Exercise goal
Write out the whole listing exactly as it stands.

========

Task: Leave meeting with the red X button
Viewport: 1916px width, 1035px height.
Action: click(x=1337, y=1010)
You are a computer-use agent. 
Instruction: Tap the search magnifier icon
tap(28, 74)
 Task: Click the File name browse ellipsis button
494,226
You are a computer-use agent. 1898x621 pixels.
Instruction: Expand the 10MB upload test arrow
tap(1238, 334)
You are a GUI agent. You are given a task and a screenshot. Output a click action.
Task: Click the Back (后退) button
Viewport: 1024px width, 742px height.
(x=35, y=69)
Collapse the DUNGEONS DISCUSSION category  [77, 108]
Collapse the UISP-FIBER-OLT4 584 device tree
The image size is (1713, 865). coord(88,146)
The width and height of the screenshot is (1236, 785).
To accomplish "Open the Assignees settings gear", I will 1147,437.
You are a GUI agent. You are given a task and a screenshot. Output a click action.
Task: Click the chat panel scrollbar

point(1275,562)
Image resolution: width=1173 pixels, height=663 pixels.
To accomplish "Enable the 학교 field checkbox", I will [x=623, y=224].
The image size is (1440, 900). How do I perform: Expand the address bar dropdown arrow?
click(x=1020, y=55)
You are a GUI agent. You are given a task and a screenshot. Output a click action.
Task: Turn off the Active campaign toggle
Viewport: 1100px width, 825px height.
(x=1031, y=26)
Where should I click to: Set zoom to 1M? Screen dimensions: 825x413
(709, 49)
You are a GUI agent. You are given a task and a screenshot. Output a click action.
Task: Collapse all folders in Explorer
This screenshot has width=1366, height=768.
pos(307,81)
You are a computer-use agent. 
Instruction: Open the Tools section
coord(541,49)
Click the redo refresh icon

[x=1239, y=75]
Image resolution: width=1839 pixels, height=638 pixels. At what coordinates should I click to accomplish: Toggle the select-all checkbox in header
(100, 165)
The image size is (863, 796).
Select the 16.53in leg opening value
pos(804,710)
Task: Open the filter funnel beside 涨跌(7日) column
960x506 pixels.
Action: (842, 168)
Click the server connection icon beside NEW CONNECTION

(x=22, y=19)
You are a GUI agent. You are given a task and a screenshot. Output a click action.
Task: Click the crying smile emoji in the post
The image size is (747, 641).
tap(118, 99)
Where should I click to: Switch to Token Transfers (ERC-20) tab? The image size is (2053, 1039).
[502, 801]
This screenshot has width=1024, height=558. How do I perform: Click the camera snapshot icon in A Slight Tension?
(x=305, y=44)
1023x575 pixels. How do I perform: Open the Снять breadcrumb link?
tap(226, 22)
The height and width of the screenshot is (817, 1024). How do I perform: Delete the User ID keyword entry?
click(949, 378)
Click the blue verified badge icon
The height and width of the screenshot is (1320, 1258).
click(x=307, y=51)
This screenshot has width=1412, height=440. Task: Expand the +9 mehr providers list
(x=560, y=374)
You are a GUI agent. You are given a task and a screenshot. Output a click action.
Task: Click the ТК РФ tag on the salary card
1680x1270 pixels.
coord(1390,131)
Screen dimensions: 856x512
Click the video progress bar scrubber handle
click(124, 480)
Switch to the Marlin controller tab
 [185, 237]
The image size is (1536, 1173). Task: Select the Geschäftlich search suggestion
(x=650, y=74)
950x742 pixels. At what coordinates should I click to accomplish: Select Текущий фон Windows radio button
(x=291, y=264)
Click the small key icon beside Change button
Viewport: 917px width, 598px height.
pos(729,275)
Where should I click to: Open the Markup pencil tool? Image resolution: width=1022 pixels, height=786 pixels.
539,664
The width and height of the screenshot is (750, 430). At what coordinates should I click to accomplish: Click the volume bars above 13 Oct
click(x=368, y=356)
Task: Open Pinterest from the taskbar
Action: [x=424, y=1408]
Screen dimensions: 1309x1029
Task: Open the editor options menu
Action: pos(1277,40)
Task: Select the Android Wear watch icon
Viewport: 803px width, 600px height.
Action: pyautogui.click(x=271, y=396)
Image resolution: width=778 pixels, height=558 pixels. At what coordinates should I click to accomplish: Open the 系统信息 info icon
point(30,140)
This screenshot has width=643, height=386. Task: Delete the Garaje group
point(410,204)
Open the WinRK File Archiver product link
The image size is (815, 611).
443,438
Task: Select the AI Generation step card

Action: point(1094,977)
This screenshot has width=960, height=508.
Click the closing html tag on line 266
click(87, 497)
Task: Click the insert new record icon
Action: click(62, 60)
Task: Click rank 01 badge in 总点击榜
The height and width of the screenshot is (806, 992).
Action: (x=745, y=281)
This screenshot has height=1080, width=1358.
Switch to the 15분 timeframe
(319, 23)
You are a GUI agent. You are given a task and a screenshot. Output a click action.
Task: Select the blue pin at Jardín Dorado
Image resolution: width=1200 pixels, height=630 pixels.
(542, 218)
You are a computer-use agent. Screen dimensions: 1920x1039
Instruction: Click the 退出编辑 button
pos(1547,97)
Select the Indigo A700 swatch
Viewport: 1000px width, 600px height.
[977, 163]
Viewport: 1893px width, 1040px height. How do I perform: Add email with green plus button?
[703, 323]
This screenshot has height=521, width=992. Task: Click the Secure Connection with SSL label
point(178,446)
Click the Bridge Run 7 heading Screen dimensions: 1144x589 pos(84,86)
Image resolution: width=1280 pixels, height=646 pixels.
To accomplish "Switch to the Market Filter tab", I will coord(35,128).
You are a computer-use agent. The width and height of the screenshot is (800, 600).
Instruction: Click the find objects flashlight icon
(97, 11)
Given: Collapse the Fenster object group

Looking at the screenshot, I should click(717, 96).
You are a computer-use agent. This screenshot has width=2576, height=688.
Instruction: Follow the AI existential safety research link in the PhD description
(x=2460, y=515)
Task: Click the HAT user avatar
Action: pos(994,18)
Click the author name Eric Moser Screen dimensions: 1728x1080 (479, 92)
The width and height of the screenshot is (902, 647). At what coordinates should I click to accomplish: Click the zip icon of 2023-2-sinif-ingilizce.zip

========

Result of the exercise
Task: Leave meeting with the red X button
Viewport: 1916px width, 1035px height.
Action: click(x=1337, y=1010)
You are a computer-use agent. 
Instruction: Tap the search magnifier icon
tap(28, 74)
 Task: Click the File name browse ellipsis button
494,226
You are a computer-use agent. 1898x621 pixels.
Instruction: Expand the 10MB upload test arrow
tap(1238, 334)
You are a GUI agent. You are given a task and a screenshot. Output a click action.
Task: Click the Back (后退) button
Viewport: 1024px width, 742px height.
(x=35, y=69)
Collapse the DUNGEONS DISCUSSION category  [77, 108]
Collapse the UISP-FIBER-OLT4 584 device tree
The image size is (1713, 865). coord(88,146)
The width and height of the screenshot is (1236, 785).
To accomplish "Open the Assignees settings gear", I will 1147,437.
You are a GUI agent. You are given a task and a screenshot. Output a click action.
Task: Click the chat panel scrollbar

point(1275,562)
Image resolution: width=1173 pixels, height=663 pixels.
To accomplish "Enable the 학교 field checkbox", I will [x=623, y=224].
The image size is (1440, 900). How do I perform: Expand the address bar dropdown arrow?
click(x=1020, y=55)
You are a GUI agent. You are given a task and a screenshot. Output a click action.
Task: Turn off the Active campaign toggle
Viewport: 1100px width, 825px height.
(x=1031, y=26)
Where should I click to: Set zoom to 1M? Screen dimensions: 825x413
(709, 49)
You are a GUI agent. You are given a task and a screenshot. Output a click action.
Task: Collapse all folders in Explorer
This screenshot has width=1366, height=768.
pos(307,81)
You are a computer-use agent. 
Instruction: Open the Tools section
coord(541,49)
Click the redo refresh icon

[x=1239, y=75]
Image resolution: width=1839 pixels, height=638 pixels. At what coordinates should I click to accomplish: Toggle the select-all checkbox in header
(100, 165)
The image size is (863, 796).
Select the 16.53in leg opening value
pos(804,710)
Task: Open the filter funnel beside 涨跌(7日) column
960x506 pixels.
Action: (842, 168)
Click the server connection icon beside NEW CONNECTION

(x=22, y=19)
You are a GUI agent. You are given a task and a screenshot. Output a click action.
Task: Click the crying smile emoji in the post
The image size is (747, 641).
tap(118, 99)
Where should I click to: Switch to Token Transfers (ERC-20) tab? The image size is (2053, 1039).
[502, 801]
This screenshot has width=1024, height=558. How do I perform: Click the camera snapshot icon in A Slight Tension?
(x=305, y=44)
1023x575 pixels. How do I perform: Open the Снять breadcrumb link?
tap(226, 22)
The height and width of the screenshot is (817, 1024). How do I perform: Delete the User ID keyword entry?
click(949, 378)
Click the blue verified badge icon
The height and width of the screenshot is (1320, 1258).
click(x=307, y=51)
This screenshot has width=1412, height=440. Task: Expand the +9 mehr providers list
(x=560, y=374)
You are a GUI agent. You are given a task and a screenshot. Output a click action.
Task: Click the ТК РФ tag on the salary card
1680x1270 pixels.
coord(1390,131)
Screen dimensions: 856x512
Click the video progress bar scrubber handle
click(124, 480)
Switch to the Marlin controller tab
 [185, 237]
The image size is (1536, 1173). Task: Select the Geschäftlich search suggestion
(x=650, y=74)
950x742 pixels. At what coordinates should I click to accomplish: Select Текущий фон Windows radio button
(x=291, y=264)
Click the small key icon beside Change button
Viewport: 917px width, 598px height.
pos(729,275)
Where should I click to: Open the Markup pencil tool? Image resolution: width=1022 pixels, height=786 pixels.
539,664
The width and height of the screenshot is (750, 430). At what coordinates should I click to accomplish: Click the volume bars above 13 Oct
click(x=368, y=356)
Task: Open Pinterest from the taskbar
Action: [x=424, y=1408]
Screen dimensions: 1309x1029
Task: Open the editor options menu
Action: pos(1277,40)
Task: Select the Android Wear watch icon
Viewport: 803px width, 600px height.
Action: pyautogui.click(x=271, y=396)
Image resolution: width=778 pixels, height=558 pixels. At what coordinates should I click to accomplish: Open the 系统信息 info icon
point(30,140)
This screenshot has width=643, height=386. Task: Delete the Garaje group
point(410,204)
Open the WinRK File Archiver product link
The image size is (815, 611).
443,438
Task: Select the AI Generation step card

Action: point(1094,977)
This screenshot has width=960, height=508.
Click the closing html tag on line 266
click(87, 497)
Task: Click the insert new record icon
Action: click(62, 60)
Task: Click rank 01 badge in 总点击榜
The height and width of the screenshot is (806, 992).
Action: (x=745, y=281)
This screenshot has height=1080, width=1358.
Switch to the 15분 timeframe
(319, 23)
You are a GUI agent. You are given a task and a screenshot. Output a click action.
Task: Select the blue pin at Jardín Dorado
Image resolution: width=1200 pixels, height=630 pixels.
(542, 218)
You are a computer-use agent. Screen dimensions: 1920x1039
Instruction: Click the 退出编辑 button
pos(1547,97)
Select the Indigo A700 swatch
Viewport: 1000px width, 600px height.
[977, 163]
Viewport: 1893px width, 1040px height. How do I perform: Add email with green plus button?
[703, 323]
This screenshot has height=521, width=992. Task: Click the Secure Connection with SSL label
point(178,446)
Click the Bridge Run 7 heading Screen dimensions: 1144x589 pos(84,86)
Image resolution: width=1280 pixels, height=646 pixels.
To accomplish "Switch to the Market Filter tab", I will coord(35,128).
You are a computer-use agent. The width and height of the screenshot is (800, 600).
Instruction: Click the find objects flashlight icon
(97, 11)
Given: Collapse the Fenster object group

Looking at the screenshot, I should click(717, 96).
You are a computer-use agent. This screenshot has width=2576, height=688.
Instruction: Follow the AI existential safety research link in the PhD description
(x=2460, y=515)
Task: Click the HAT user avatar
Action: pos(994,18)
Click the author name Eric Moser Screen dimensions: 1728x1080 (479, 92)
The width and height of the screenshot is (902, 647). At what coordinates should I click to accomplish: Click the zip icon of 2023-2-sinif-ingilizce.zip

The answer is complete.